— Set of tasks —
[a] In the homelessness interview, rewrite the part between "VERONIKA: There's so" and "just not true.", inclusive, with "lazy" changed to "idle".
[b] In the homelessness interview, what did everyone say in the recent survey of Erika's team?
[c] List every myth about homeless people that Veronika names in the homelessness interview.

━━━━━ Quoted passage ━━━━━

SHERR: I think you guys have a very unique view or at least an opportunity to learn a lot from the communities that you serve, and I'd like to continue this conversation with a little bit of myth-busting. So there's so many myths about homelessness and what that term means and I would love to hear from either of you, both of you, about what you see and then to help debunk some of those myths that are about homelessness and what causes homelessness.
VERONIKA: There's so many. That you're lazy, that you … because you're homeless, you're lazy. You've done something wrong. You're addicted to drugs. You are … automatically you struggle with mental health issues, and that's just not true.
Homelessness is such a complex thing. It's not a defining characteristic for anybody. It does not tell you anything about the person other than they just do not have a place to stay. That is it. But people use it to make wide generalizations.
ERIKA: Yeah, we attach a lot of other negative stereotypes to, like Veronika said, a single defining term, which means you are without shelter and we throw all these other things at it. I would say from our experience with the individuals we serve, domestic violence is also a really big cause. We did a recent survey of our team and everyone said that they have or are experiencing domestic violence. So we see that as an overwhelming theme. And I would also say the housing market is really tough and really prevents a lot of people from getting stably housed as well as just employment opportunities. You look at the federal minimum wage and a family. How are you supposed to sustain that? The system is not necessarily set up for people to get out of that situation.

━━━━━ Recorded data ━━━━━

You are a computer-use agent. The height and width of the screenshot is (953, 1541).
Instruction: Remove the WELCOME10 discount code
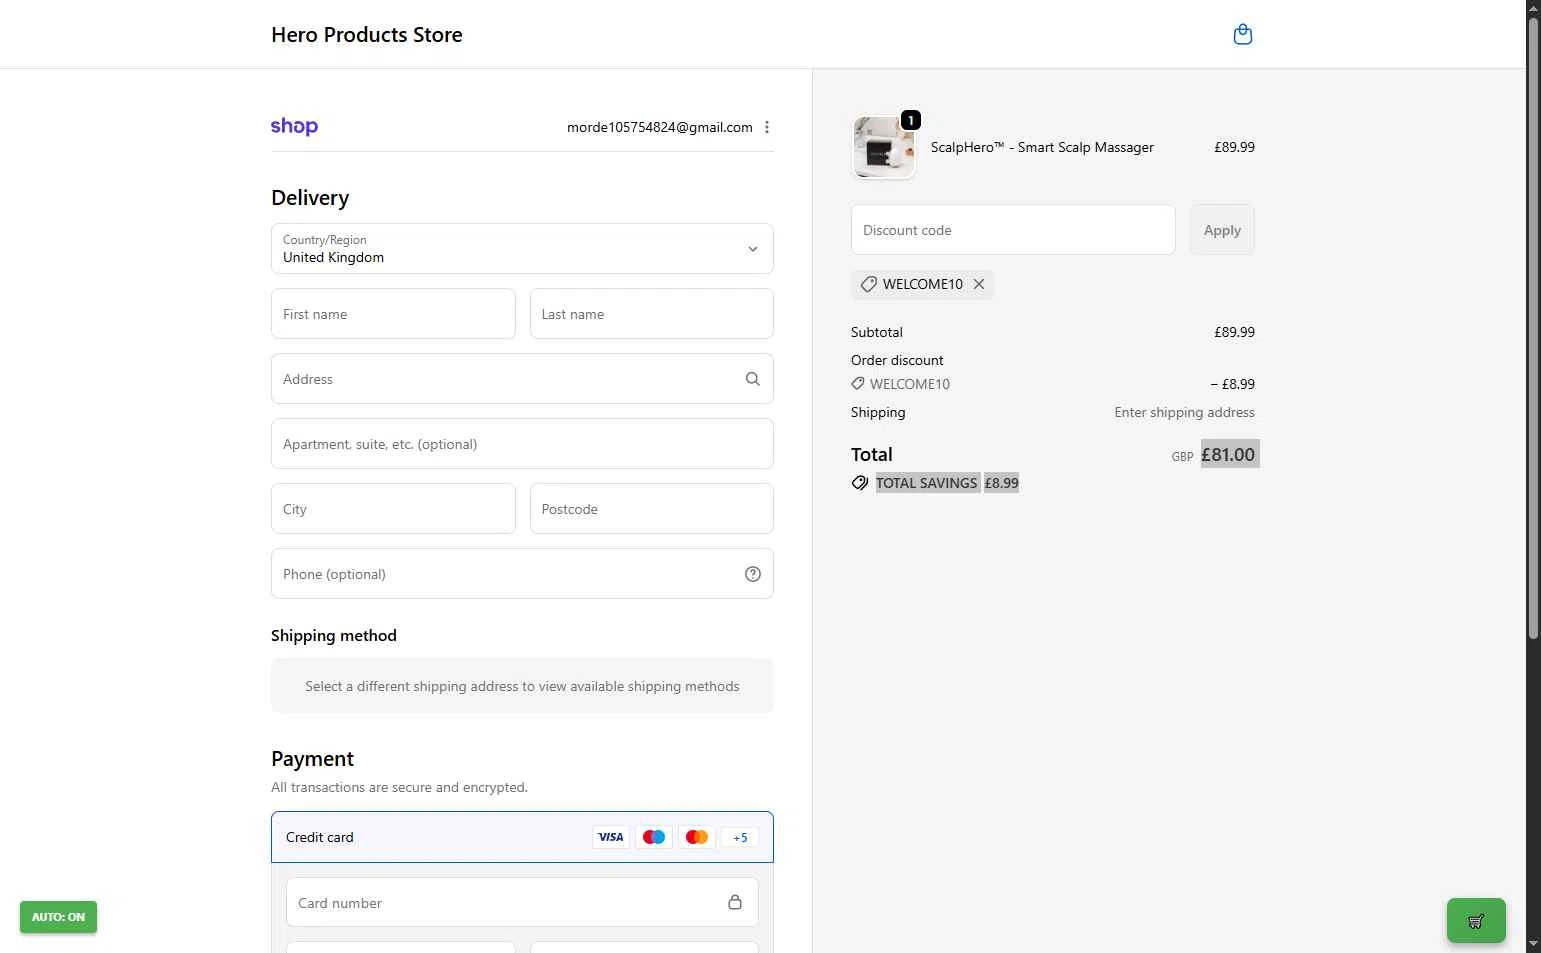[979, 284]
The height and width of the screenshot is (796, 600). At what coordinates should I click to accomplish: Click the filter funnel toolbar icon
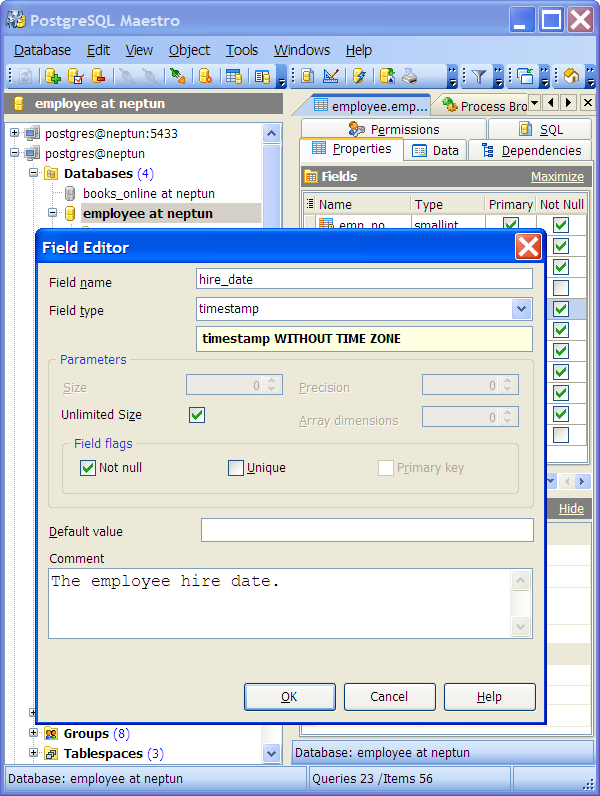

━━━━━

— Solutions to each task —
[a]
VERONIKA: There's so many. That you're idle, that you … because you're homeless, you're idle. You've done something wrong. You're addicted to drugs. You are … automatically you struggle with mental health issues, and that's just not true.

[b] They said that they have been or are experiencing domestic violence.

[c]
- That they are lazy
- That they have done something wrong
- That they are addicted to drugs
- That they automatically struggle with mental health issues